Material supplied
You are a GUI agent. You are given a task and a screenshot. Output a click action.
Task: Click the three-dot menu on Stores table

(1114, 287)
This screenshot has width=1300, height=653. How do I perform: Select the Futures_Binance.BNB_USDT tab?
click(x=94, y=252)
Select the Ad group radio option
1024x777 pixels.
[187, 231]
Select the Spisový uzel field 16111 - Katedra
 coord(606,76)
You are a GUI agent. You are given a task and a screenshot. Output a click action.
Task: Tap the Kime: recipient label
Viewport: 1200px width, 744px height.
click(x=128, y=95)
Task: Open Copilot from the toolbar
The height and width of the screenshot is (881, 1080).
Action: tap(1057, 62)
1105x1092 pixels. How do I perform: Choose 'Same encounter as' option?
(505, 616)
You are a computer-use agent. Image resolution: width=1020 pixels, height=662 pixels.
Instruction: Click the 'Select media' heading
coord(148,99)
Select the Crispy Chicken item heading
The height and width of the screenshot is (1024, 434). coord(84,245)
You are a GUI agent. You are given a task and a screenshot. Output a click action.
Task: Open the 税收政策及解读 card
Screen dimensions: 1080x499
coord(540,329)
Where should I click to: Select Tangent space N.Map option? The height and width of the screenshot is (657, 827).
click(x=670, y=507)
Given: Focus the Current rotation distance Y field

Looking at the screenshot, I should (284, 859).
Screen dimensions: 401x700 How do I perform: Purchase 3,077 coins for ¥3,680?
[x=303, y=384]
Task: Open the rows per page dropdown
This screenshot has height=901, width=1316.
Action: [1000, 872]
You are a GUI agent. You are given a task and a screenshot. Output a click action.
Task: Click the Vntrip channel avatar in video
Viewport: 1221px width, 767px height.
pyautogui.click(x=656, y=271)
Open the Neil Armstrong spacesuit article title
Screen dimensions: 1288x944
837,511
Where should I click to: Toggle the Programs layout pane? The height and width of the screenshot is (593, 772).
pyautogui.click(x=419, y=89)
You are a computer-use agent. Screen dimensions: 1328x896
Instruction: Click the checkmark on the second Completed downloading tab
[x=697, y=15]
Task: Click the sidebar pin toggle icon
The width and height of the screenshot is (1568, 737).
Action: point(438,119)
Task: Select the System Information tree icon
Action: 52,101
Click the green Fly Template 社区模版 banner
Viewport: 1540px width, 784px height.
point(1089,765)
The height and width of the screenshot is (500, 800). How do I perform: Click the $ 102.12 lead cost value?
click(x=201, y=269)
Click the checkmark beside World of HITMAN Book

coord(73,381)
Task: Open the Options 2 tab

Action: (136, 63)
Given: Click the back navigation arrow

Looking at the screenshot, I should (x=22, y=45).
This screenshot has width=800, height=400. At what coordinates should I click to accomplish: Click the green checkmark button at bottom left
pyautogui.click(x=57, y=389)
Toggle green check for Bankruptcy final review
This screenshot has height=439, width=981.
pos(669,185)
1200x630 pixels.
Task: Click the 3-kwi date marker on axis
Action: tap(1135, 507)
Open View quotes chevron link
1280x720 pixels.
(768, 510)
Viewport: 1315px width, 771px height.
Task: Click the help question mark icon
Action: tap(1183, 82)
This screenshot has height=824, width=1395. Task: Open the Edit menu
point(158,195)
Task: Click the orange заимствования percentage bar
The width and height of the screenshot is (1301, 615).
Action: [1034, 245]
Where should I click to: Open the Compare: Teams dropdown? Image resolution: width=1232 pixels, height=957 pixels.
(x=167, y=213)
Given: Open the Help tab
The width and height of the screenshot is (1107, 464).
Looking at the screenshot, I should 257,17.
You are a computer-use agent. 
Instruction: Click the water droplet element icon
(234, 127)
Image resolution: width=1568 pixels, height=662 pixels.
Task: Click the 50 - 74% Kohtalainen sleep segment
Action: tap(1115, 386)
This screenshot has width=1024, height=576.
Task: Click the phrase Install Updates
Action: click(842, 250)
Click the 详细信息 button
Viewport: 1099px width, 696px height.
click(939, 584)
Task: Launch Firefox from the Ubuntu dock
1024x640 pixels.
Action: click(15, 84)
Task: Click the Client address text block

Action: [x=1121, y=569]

Task to complete
Look back at the entries above. Retype the line with "Open the Neil", the line with "You are a computer-use agent. Screen", and all lines in between.

Expected answer
Open the Neil Armstrong spacesuit article title
Screen dimensions: 1288x944
837,511
Where should I click to: Toggle the Programs layout pane? The height and width of the screenshot is (593, 772).
pyautogui.click(x=419, y=89)
You are a computer-use agent. Screen dimensions: 1328x896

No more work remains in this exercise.